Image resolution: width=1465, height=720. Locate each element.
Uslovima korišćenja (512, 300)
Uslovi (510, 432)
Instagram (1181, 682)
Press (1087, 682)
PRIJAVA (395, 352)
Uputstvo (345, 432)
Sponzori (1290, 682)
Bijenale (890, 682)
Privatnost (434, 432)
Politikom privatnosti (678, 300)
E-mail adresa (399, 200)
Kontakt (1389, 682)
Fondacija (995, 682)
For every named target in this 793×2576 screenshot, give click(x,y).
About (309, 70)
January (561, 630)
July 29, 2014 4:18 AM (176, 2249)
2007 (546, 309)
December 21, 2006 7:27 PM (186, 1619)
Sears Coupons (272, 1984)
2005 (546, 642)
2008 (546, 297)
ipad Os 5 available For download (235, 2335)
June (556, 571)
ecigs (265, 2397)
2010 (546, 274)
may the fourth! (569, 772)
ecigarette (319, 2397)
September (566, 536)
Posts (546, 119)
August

◆ **Written exercise**
Express every line of the entries above as a JSON list of strings, with one string per line and any blank lines omitted.

◆ **Written response**
[
  "Image resolution: width=1465, height=720. Locate each element.",
  "Uslovima korišćenja (512, 300)",
  "Uslovi (510, 432)",
  "Instagram (1181, 682)",
  "Press (1087, 682)",
  "PRIJAVA (395, 352)",
  "Uputstvo (345, 432)",
  "Sponzori (1290, 682)",
  "Bijenale (890, 682)",
  "Privatnost (434, 432)",
  "Politikom privatnosti (678, 300)",
  "E-mail adresa (399, 200)",
  "Kontakt (1389, 682)",
  "Fondacija (995, 682)",
  "For every named target in this 793×2576 screenshot, give click(x,y).",
  "About (309, 70)",
  "January (561, 630)",
  "July 29, 2014 4:18 AM (176, 2249)",
  "2007 (546, 309)",
  "December 21, 2006 7:27 PM (186, 1619)",
  "Sears Coupons (272, 1984)",
  "2005 (546, 642)",
  "2008 (546, 297)",
  "ipad Os 5 available For download (235, 2335)",
  "June (556, 571)",
  "ecigs (265, 2397)",
  "2010 (546, 274)",
  "may the fourth! (569, 772)",
  "ecigarette (319, 2397)",
  "September (566, 536)",
  "Posts (546, 119)",
  "August"
]